Figure 10 shows the completed suture pattern of multiple figure 8 suture configurations. Care should be taken to avoid cutting the sutures with the needle tip. A second layer of cryopreserved amniotic membrane is placed in this region, straddling the limbus and covering the first amniotic membrane, and the region of the bare sclera; it is attached with fibrin tissue adhesive and two 10-0 Vicryl sutures and ironed with a muscle hook for uniform attachment to the underlying sclera (Figures 11 to 13). The cut edge of the amniotic membrane approximates the conjunctival cut edge. Intraconjunctival injection of Kenalog (triamcinolone acetonide, Bristol-Myers Squibb) is administered, close to the cut recessed margin of the conjunctival tissue, and this concludes the surgical procedure (Figures 14 and 15). The second layer of amniotic membrane establishes a smooth, uniform ocular surface for proper lubrication with tears, controls inflammation, and augments and restores globe integrity.

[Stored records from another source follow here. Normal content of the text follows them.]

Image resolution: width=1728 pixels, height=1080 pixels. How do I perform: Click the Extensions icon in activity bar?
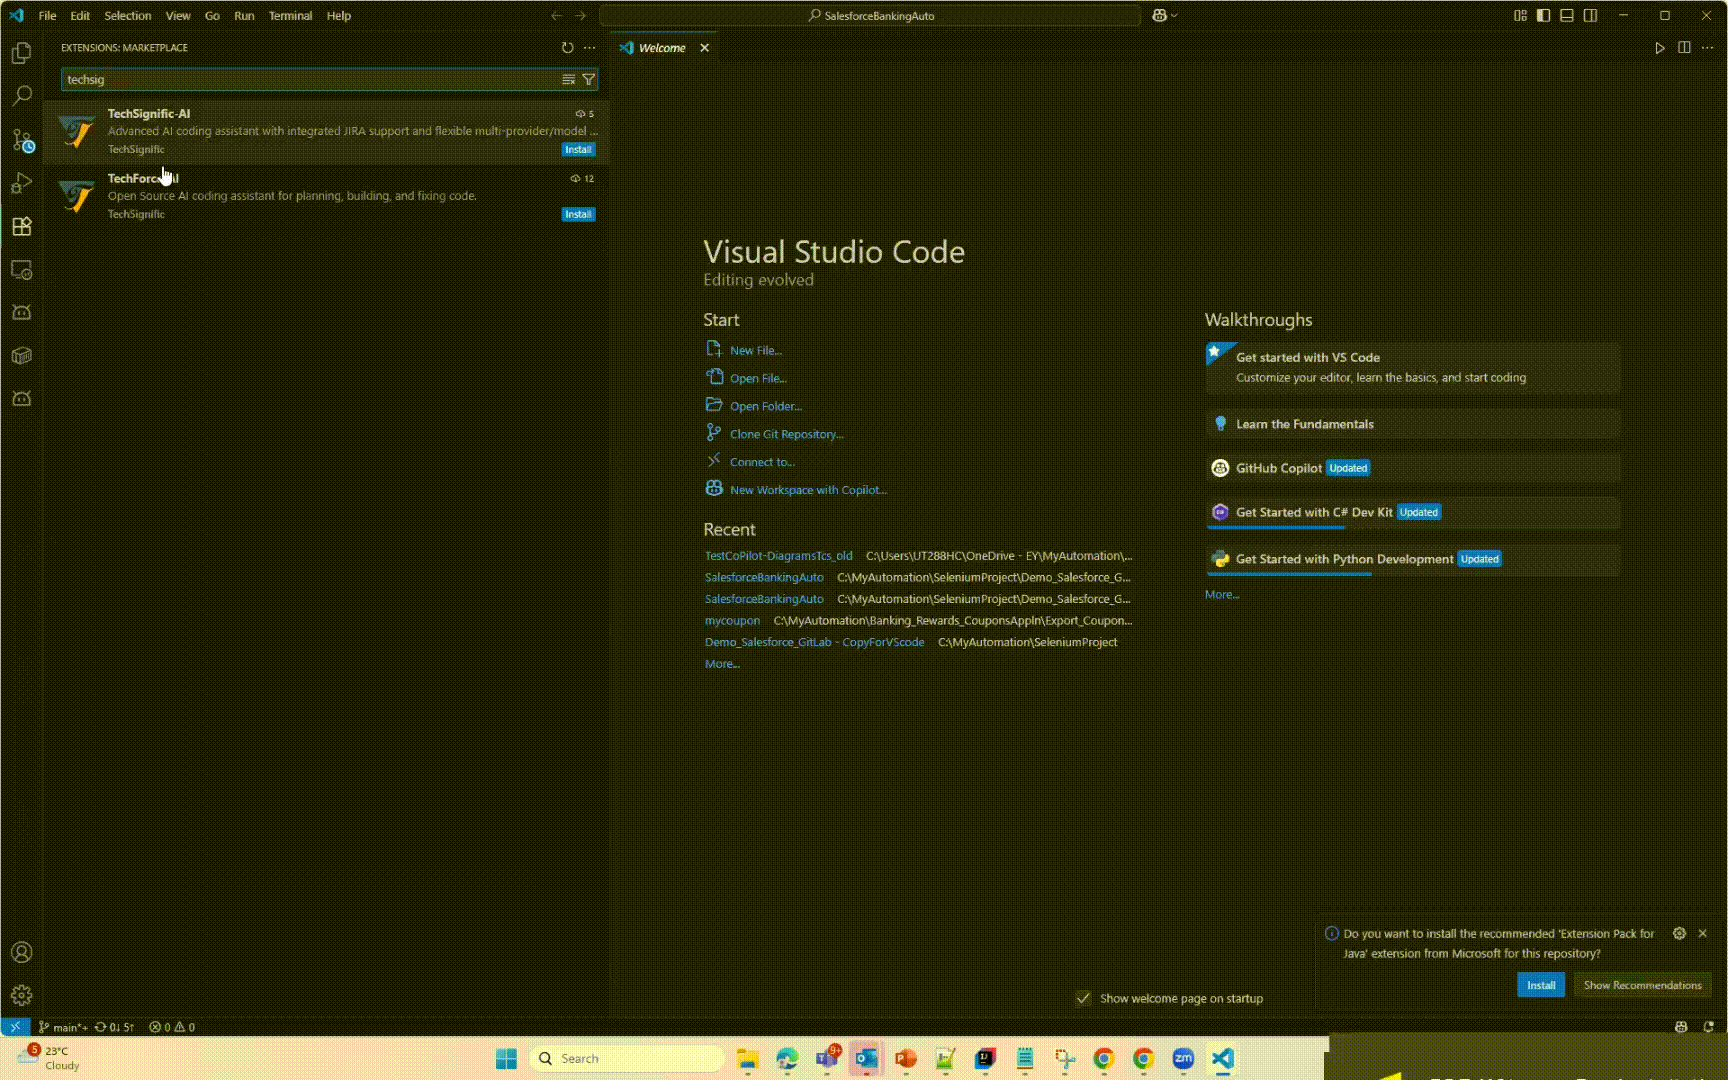(21, 226)
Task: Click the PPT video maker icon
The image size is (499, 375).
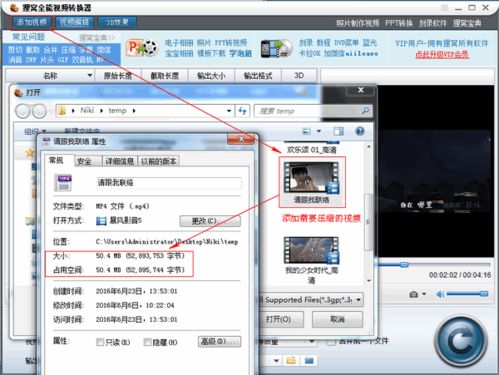Action: (142, 48)
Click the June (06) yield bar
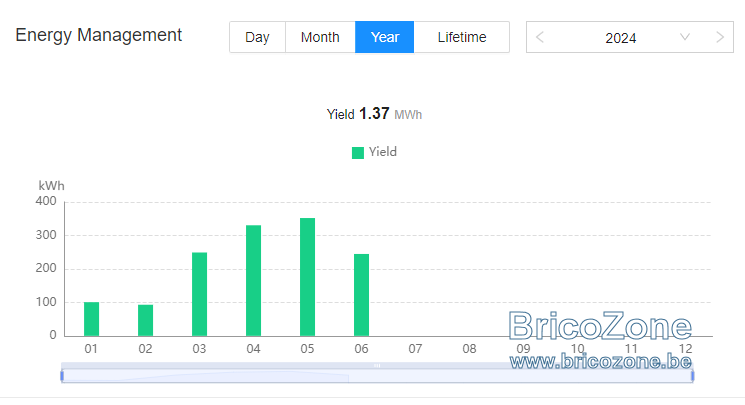The image size is (745, 405). (x=362, y=295)
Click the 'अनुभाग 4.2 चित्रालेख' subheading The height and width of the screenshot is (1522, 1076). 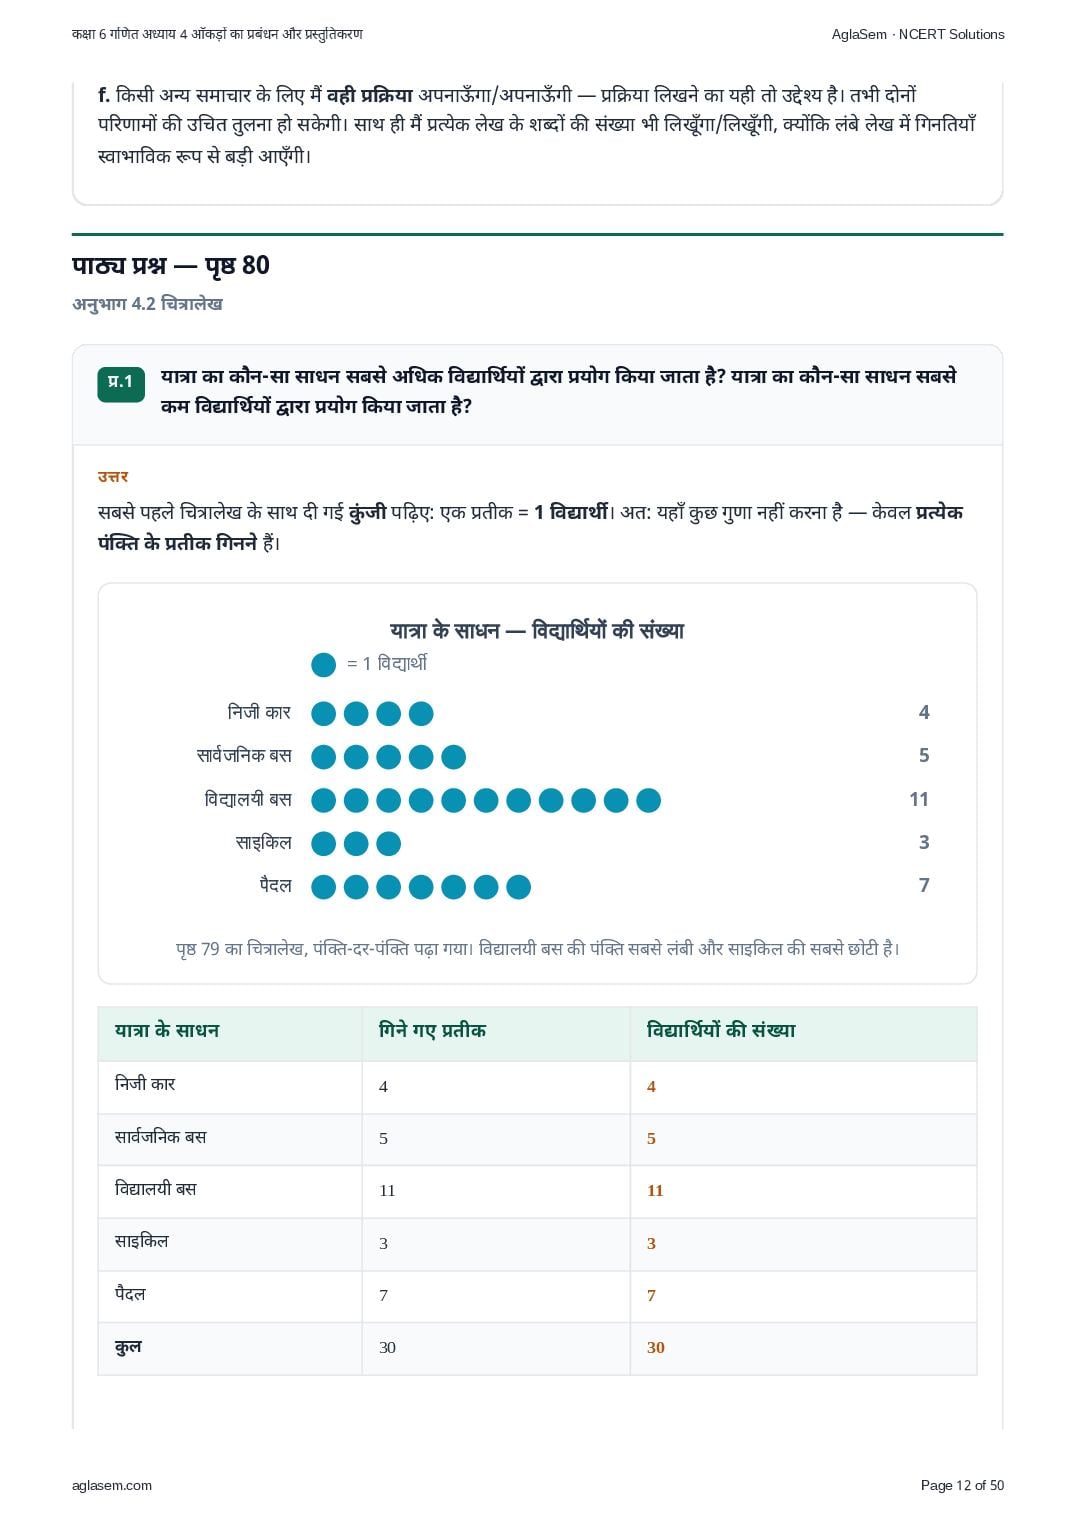[x=147, y=304]
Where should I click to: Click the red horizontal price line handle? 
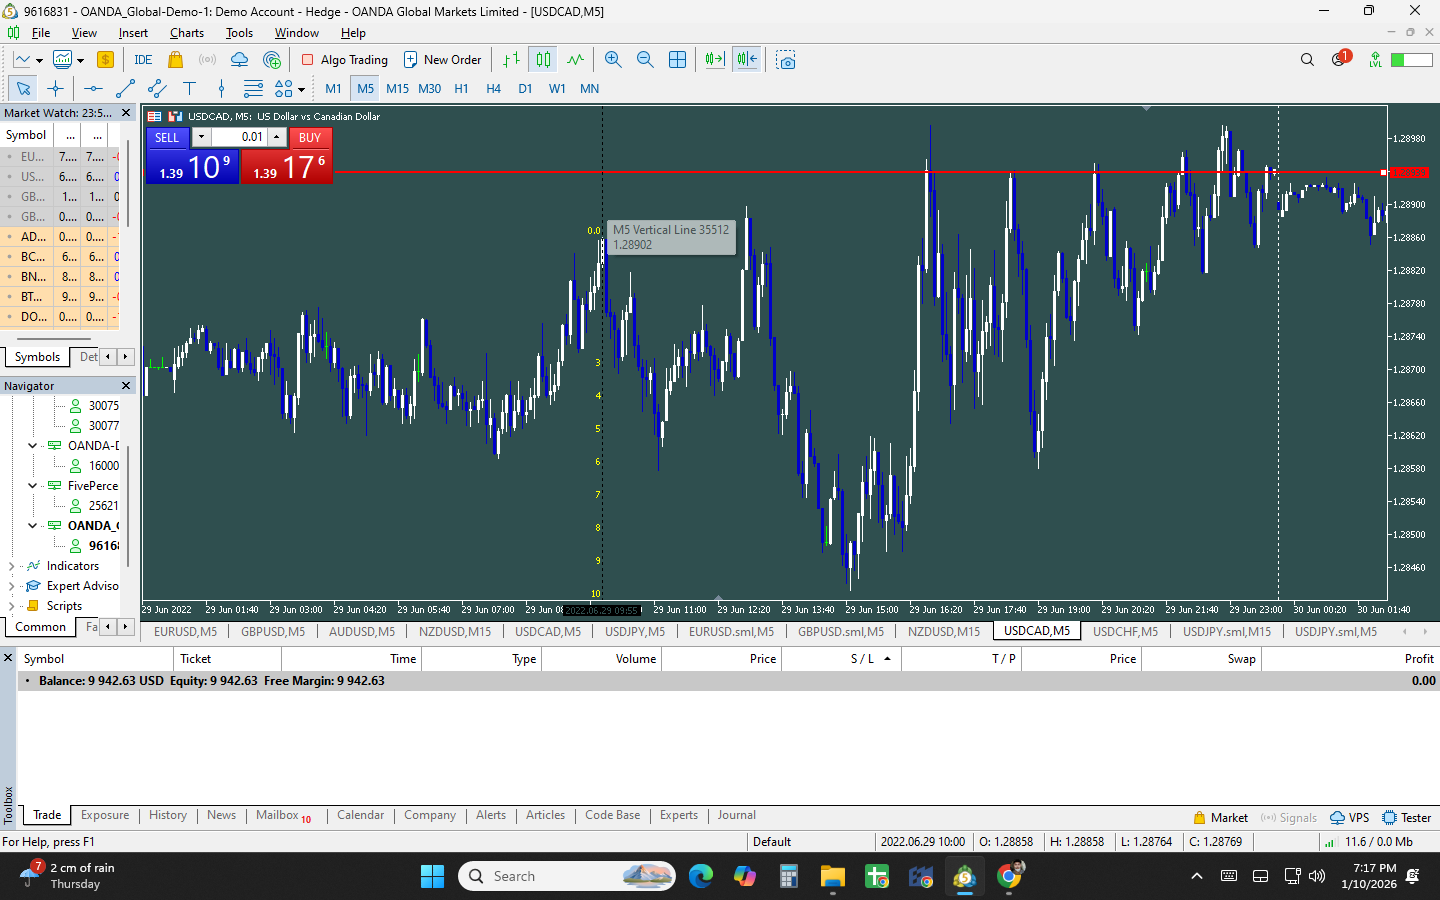click(1384, 172)
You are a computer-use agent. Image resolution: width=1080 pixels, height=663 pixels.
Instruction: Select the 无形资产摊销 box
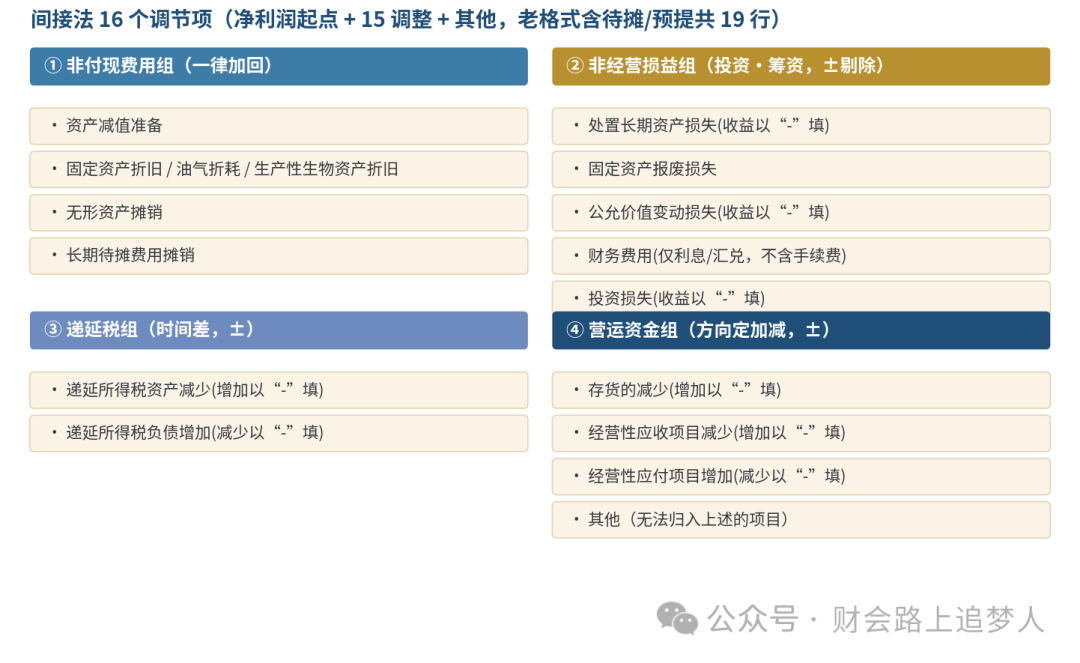(279, 213)
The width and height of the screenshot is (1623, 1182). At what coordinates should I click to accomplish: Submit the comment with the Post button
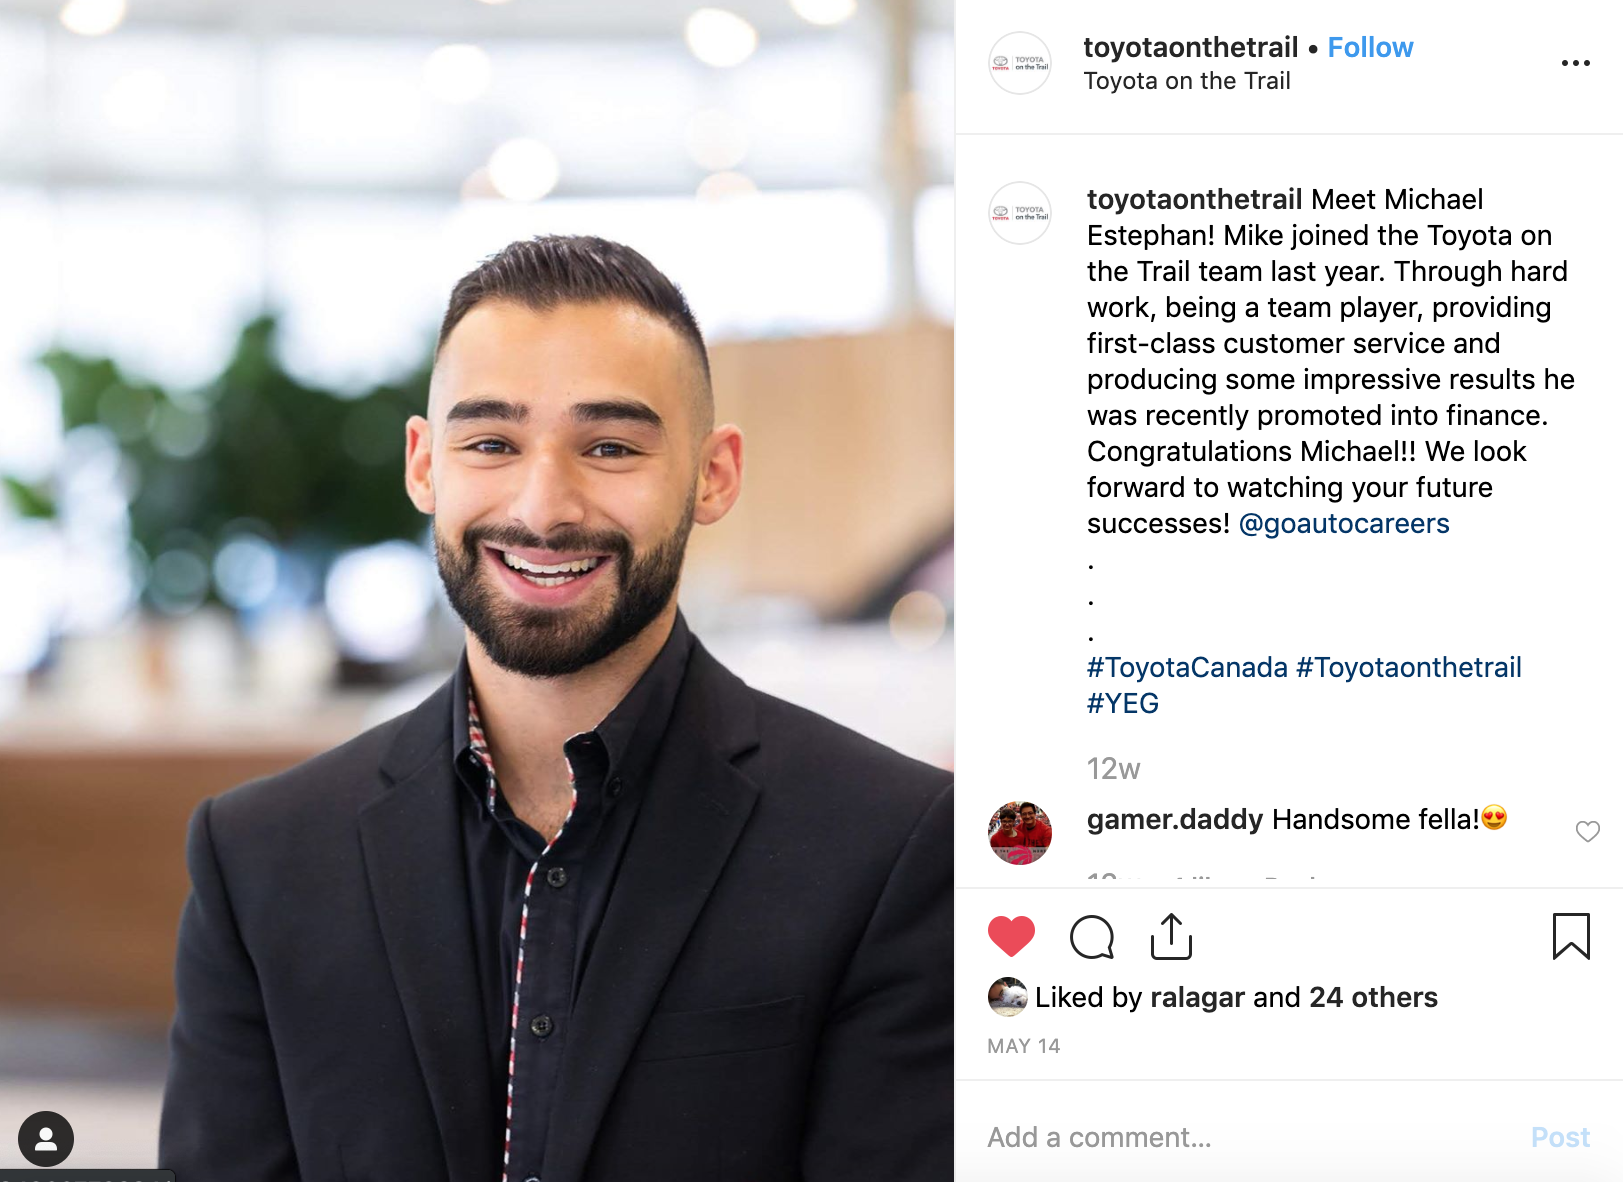click(x=1560, y=1137)
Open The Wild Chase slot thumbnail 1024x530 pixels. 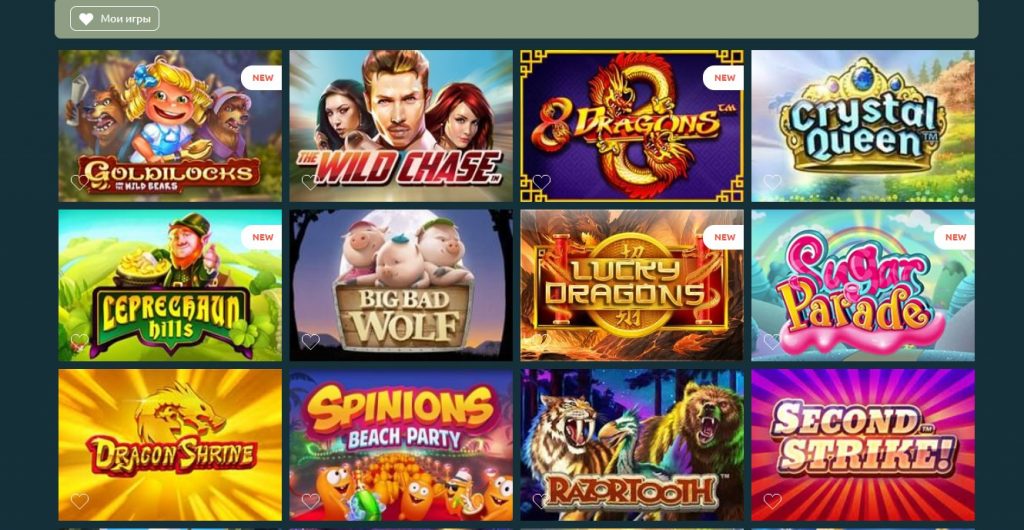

Figure 6. Perilimbal conjunctiva adjacent to Mooren’s ulcer is demarcated with a sterile marking pen (blue arrows), and conjunctival dissection to bare sclera is carried out in this region. Hemostasis is achieved by applying topical epinephrine 1:1,000 (green arrows).
Figure 7. In the region of the exposed bare sclera, hemostasis is achieved by using disposable cautery (arrow).
Figure 8. The two components of fibrin glue, fibrinogen and thrombin, are applied over the amniotic membrane and the corneal ulceration. Excess fibrin glue is removed from this region.
Figure 9. A figure 8 suture pattern using 10-0 nylon suture on a CU-5 needle is applied on the corneal and scleral sides, bridging over the amniotic membrane, and tied, and the excess suture is cut. A no-touch technique is used while passing the needle on the corneal side and scleral side, and the needle curvature is followed to avoid needle deformation.
Figure 10. A completed suture pattern, consisting of multiple figure 8 configurations, bridging over the fibrin glue-attached amniotic membrane.
Figure 11. A second layer of cryopreserved human amniotic membrane is laid over the cornea and covers the exposed sclera, and the nasal margin is approximated to the cut and recessed conjunctival margin. This second layer of amniotic membrane is attached with the use of fibrin glue.
Figure 12. The superior and inferior margins of the second layer of amniotic membrane are anchored to the episcleral tissue using 10-0 Vicryl sutures.
Figure 13. Amniotic membrane is attached to the cornea and the sclera using fibrin glue, and the surface is ironed using a muscle hook.
Figure 14. Intraconjunctival injection of corticosteroid, close to the cut recessed margin of the conjunctival tissue.
Figure 15. Completed view of the procedure in the management of Mooren’s corneal ulcer with descemetocele.

Disclosure: John reports he is a consultant for, is on the speaker bureau of and has a stock interest in Bio-Tissue Inc.